__Exercise requirements__:
**a)** Change "particular element" to "specific element" in the stretch of entries from the line containing "What do you see at coordinates (198, 444)" through the line containing "I want to click on tweet-meta: 12:29". Give back only that stretch, with nothing else altered.
**b)** Go on with the year-end reflection on reading and sewing, picking up after its last sentence.

BEGIN Selected passage

And yet, the need for an assessment prevails. Not an assessment of illness or health, nor necessarily either an accounting or an owning-up. I suppose I simply feel the urge to reflect on a few trends.
I read 83 books, fewer than in the previous few years. My reading slowed considerably in the last three months of the year and I found myself beset with an urge to reread, even books I had recently finished. I reconned this a shift in my mental landscape, perhaps an acknowledgement that something essential had been missing. This is not surprising. I have always been a collector of words and ideas, of books, not just a reader. For me reading is relationship, and a worthwhile relationship, like a good book, grows with the retelling. Primarily however, my reading slowed because my ability to do increased. In the business of resettling and rebuilding, there is peace in the slow progression of words on a page, of ideas filtering through the interstices of thought.
2022 was also a year that I managed to do more sewing, and more in the studio than I had in the entire time since George died in 2013, more than since I left Hyde Park at the end of 2011. This despite flirtations with heart failure and four cardiac procedures. This despite long weeks where I felt very much like I was living at the bottom the ocean. Small though my accomplishments were, they were very much a good thing.
The photos in this blog post are mostly gathered from various posts on my sewing blog, which is once again being retired. I will never be the world's greatest seamstress, embroiderer, weaver, any of that. I don't care and it doesn't matter. Nor do I always want to maintain a blog devoted to a single subject. You will simply have to put up with me. The original decision to retire sewdistracted was sound, its resurrection arose from my own feelings of division and loss, feelings that are best returned to the past.

END Selected passage
BEGIN Available records

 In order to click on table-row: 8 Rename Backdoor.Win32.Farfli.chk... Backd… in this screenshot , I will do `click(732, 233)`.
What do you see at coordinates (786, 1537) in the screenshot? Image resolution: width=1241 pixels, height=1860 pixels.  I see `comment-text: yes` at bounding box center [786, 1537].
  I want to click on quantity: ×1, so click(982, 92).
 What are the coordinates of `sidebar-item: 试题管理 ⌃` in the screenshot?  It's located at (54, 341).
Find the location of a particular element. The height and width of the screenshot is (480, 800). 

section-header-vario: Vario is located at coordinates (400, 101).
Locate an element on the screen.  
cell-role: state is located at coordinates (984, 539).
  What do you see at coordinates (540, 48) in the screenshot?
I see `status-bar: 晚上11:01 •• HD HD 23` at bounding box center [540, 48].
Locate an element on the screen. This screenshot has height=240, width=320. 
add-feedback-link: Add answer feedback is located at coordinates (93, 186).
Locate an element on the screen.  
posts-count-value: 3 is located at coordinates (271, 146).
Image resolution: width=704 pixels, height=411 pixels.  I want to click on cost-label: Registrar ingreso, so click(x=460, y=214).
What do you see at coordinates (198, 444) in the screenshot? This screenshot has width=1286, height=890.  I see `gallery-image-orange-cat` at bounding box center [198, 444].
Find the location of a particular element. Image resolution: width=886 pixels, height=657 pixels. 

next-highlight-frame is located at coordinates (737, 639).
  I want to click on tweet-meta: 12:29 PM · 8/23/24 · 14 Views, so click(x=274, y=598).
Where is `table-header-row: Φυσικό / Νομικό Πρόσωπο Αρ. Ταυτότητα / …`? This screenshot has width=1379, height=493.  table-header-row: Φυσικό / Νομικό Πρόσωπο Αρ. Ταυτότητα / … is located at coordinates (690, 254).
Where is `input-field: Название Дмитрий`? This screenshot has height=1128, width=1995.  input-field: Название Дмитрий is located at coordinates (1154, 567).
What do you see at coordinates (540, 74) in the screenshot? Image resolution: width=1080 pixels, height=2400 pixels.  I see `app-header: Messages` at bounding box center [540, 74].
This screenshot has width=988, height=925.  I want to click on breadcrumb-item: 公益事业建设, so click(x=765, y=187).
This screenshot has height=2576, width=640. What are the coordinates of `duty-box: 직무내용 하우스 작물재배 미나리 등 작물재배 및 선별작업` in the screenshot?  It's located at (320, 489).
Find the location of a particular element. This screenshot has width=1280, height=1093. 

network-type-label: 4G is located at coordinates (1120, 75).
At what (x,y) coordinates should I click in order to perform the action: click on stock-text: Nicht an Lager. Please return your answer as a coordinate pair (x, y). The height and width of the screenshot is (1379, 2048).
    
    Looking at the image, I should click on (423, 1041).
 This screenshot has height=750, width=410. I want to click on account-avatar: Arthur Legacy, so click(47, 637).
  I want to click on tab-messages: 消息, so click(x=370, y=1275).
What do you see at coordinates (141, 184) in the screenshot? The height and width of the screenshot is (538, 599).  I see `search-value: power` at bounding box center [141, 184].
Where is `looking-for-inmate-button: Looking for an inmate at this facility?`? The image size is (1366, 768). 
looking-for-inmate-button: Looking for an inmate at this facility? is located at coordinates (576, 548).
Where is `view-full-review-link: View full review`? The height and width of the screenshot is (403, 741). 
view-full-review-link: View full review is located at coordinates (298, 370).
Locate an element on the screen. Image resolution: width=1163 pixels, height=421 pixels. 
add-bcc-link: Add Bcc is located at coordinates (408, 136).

END Available records

__Answer section__:
**a)**
What do you see at coordinates (198, 444) in the screenshot? This screenshot has width=1286, height=890.  I see `gallery-image-orange-cat` at bounding box center [198, 444].
Find the location of a specific element. Image resolution: width=886 pixels, height=657 pixels. 

next-highlight-frame is located at coordinates (737, 639).
  I want to click on tweet-meta: 12:29 PM · 8/23/24 · 14 Views, so click(x=274, y=598).

**b)**
Here also is an accounting of sorts.
- I did a lot of alterations. I needed things to wear and I was stubbornly resistant to going out and buying things simply because I could. Some things were bought, it is true, but many things were taken in and a few were completely reconfigured. I only posted two of the many items I altered, (a linen tank/tunic that surprisingly is still in my closet, and a pair of slacks).
- There was a steady stream of church related sewing, both in terms of mending and making new items.
- A friend and I made a plastic-wrap sloper/muslin and I worked with that somewhat, although not enough, both modifying knitting patterns and working on sewing muslins.
- I sewed three simple summer dresses.
- I fitted five muslins for future dresses, all basic styles that I will be made and worn, perhaps in multiple iterations. This was done during a fabulous seminar at PaperMaple Studio in New Orleans, another experience that did wonders for my state of mind and improved skills.
- I organized my pattern stash.
- I organized three corners of my studio. There is more organizing and sorting to be done. Yarn remains only partially unpacked and there is an entire closet to design and put to use.
- I went to the boro stitch workshop at Arrowmont.
- I went on a sewing retreat with friends and I thread traced a dress.
- I finished said dress only to decide I didn't like it. I proceeded to take it apart, and redesign it in a way that I think works better. I have not yet completely put it back together.
- I made gifts, mostly quilted, mostly small projects, but not all.
- I started to refresh my embroidery and hand-sewing skills. At first I despaired that my fingers would ever work again, but eventually my fingers began to cooperate, stitches became more even, the feel of a needle and thread became calming rather than stressful.
All in all I sewed 39.6 yards of fabric in 2022. It is not much, and yet it is more than I have sewn in many years. For the most part I was happy with the projects I completed. I sewed more fabric than I bought, also for the first time in years.